TüM GöZLER OBAMA'NIN IRAK POLİTİKASINDA
Tüm gözler Amerikan başkanlık seçimleri kampanyasında. Adaylar Irak savaşı ile ilgili olarak farklı pozisyonlar almış durumda. Barack Obama'nın Amerika'nın gelecek başkanı olacağını düşünüyorum. Obama'nın Irak savaşı ile ilgili düşünceleri rakibi John McCain'inin kinden farklı. Obama başından beri Amerikan işgaline karşı durdu ve devam eden savaşın herkese, Amerika'ya, Irak'a ve dünyanın geri kalan kısmına, zarar verdiğini düşünüyor. Obama, Amerikan askerlerini 16 ay içinde geri getireceğini de söylüyor.

SAVAŞIN BİTMESİ IRAKLILARA BAĞLI
Obama Beyaz Saray'a geldiğinde, askerlerin Irak'tan çekilmesi konusu Amerika'da büyük bir tartışma konusu olacak. Askerlerin eve geri getirilmesi, onu konuşmaktan daha az kolay olacağa benziyor. Irak'taki savaşın bitmesi Obama ya da Amerika'ya bağlı değil. Savaşın bitmesi Amerika'daki siyasete değil, Irak politikasında ne olacağına bağlıdır.

çok tutarlı olmayabilir ama tahminim 2009 ya da en geç 2010'da Irak'ın Başbakanı Muktada El Sadr olacak ve Sadr savaşı sona erdirecek. Olması en muhtemel senaryo bu. Dünya medyası bize Irak siyasetinde bölünmüşlük olduğunu bildiriyor. Irak'ta üç ana grup, Şiiler, Sünni Araplar ve Kürtler var. Her biri özel bir coğrafi alana yerleşmiş. Tek istisna ise başkent Bağdat. Bağdat'ta bile Sünni ve Şiiler birlikte yaşamalarına rağmen, her iki grubun bulunduğu alanlar şehrin farklı yerlerinde.

HERKES HERKESLE SORUNLU
Buna ek olarak, hepimizin bildiği gibi bu bölgeler iç sorunlar yaşıyor. Irak'taki Şii partilerin her birinin milis gücü var ve bunlar uzun zamandan beri birbirlerine karşı duruyorlar. Bunlardan en önemli iki grup, Sadr ve Abdul Aziz El Hekim'in milisleridir. Sunni bölgesi daha az keskin bir resme sahip. Irak anayasası içerisinde farklı politikacılarla bağlantılı olan şeyhler ve eski Baasçılar var Sünniler içerisinde. Yine, küçük ama önemli bir diğer grup olan cihatçılar da var.

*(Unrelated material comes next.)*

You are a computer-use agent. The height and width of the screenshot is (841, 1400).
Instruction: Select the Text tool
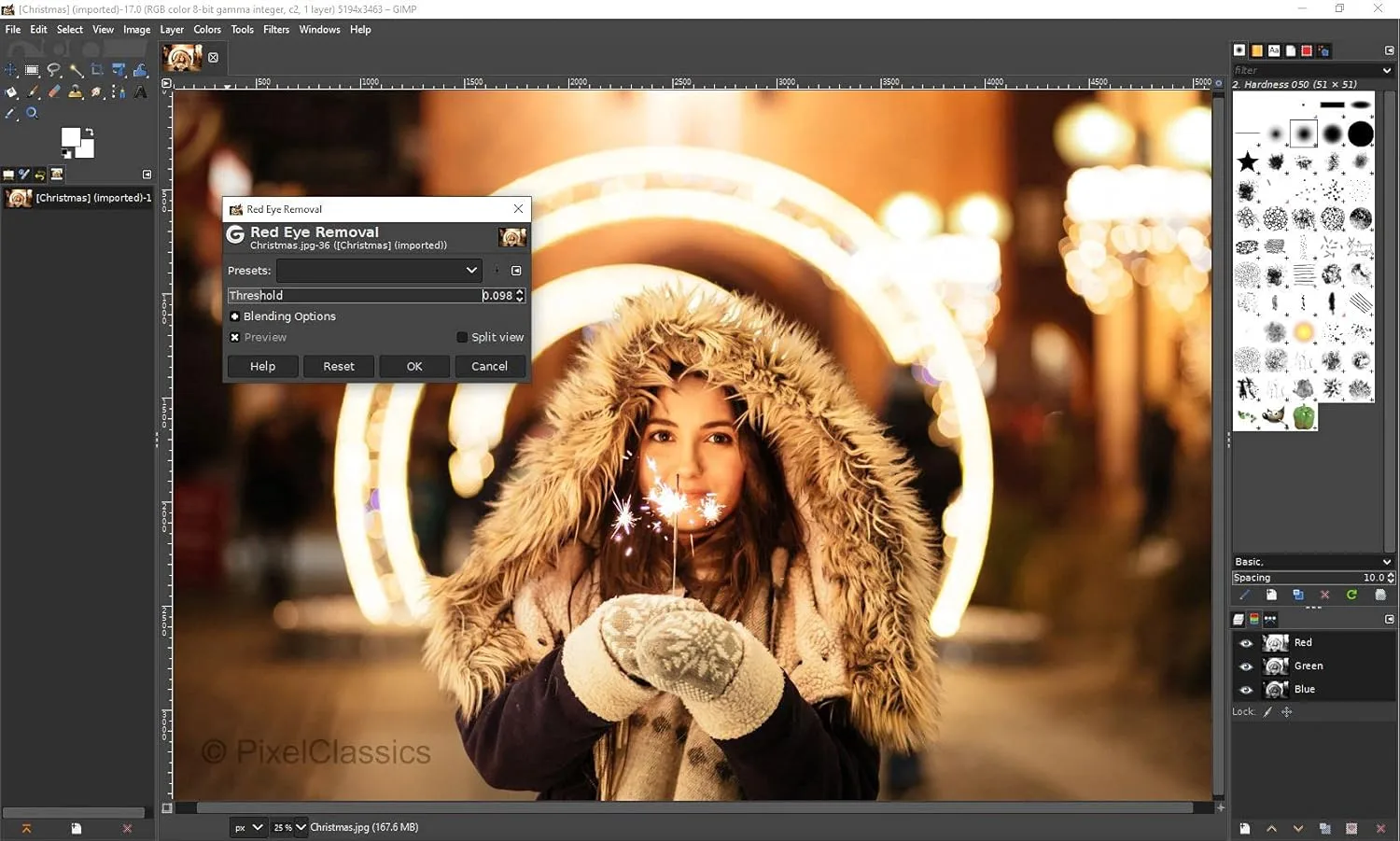pyautogui.click(x=141, y=91)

Ki bunlar çoğunlukla Iraklı değil ve bir şekilde El Kaide ile bağlantılandırılıyorlar. Yine Kürt bölgesinde iki parti birbiriyle mücadele ediyor. Bunlara Hıristiyanlar ve Türkmen azınlığı da ekleyebiliriz.

FARKLILIKLAR HER YERDE VAR
Aslında bu şekil komplike bir düzen dünyanın birçok ülkesinde bulabileceğimiz farklılıklardan pek de farklı değil. Amerikan politikasına dahil olan grupları düşünün. Bu yüzden Irak'ta ne olacağını anlamak için bu farklılıkları çok önemsemeliyiz.

EL HAKİM VE KüRTLER TEK IRAK'TAN YANA DEĞİL
Bana öyle görünüyor ki, bugün Irak'ta Iraklılar en için en önemli sorun Irak'ın parçalanmadan birlik içinde yaşayıp yaşayamayacağı ile ekonomik ve jeo-politik konumunu sürdürüp sürdüremeyeceğidir. Buna kim karşı? Aslında, Irak'taki iki grup Irak milliyetçiliğinin yeniden kök salmasına ciddi şekilde karşı çıkıyor. Bunlar Kürtler ile El Hakim'in Şii grubu. El Hakim, Irak'ın güneyinde kendilerinin zengin petrol yataklarının bulunduğu bölgede hükmedebileceği bağımsız bir devlet istiyor. Sünni bölgeleriyle tüm bağlantılarını kesmek istiyorlar. Ve Sadr kampını ciddi şekilde zayıflatmak istiyorlar. El Hakim, Irak'ın güneyinin Bağdat ile ilişiğinin kesilmesi halinde Sadr kampını dağıtabileceğini düşünüyor.

KERKüK KüRTLERE KALMAYACAK
Kürtler ise bağımsız bir Kürt devleti hayal ediyorlar. Ancak Kürtler usta bir şekilde pragmatik insanlar. Etrafı kapalı bir Kürt devletinin yaşabilmesinin zor olacağını biliyorlar. Türkiye ve İran'ın büyük ihtimalle burayı işgal edeceğini ve ABD'nin büyük ihtimalle çok az şey yapacağını biliyorlar. İsrail ise buna karışmazdı. Bu yüzden Kürtler açık bir şekilde tek bir Irak çatısı altında de facto bir otonomiyi sürdürmeye hazır durumdalar. Bundan da emin olmak için sürekli olarak Kerkük'ün kimin kontrolünde olacağı konusunda tartışma içerisindeler. Kürtlerin Kerkük'e sahip olacaklarından şüphe duyuyorum. Ve öyle tahmin ediyorum ki, Kerkük ile ilgili yapacakları en büyük şeyin sesli bir şekilde söylenmek olacaktır.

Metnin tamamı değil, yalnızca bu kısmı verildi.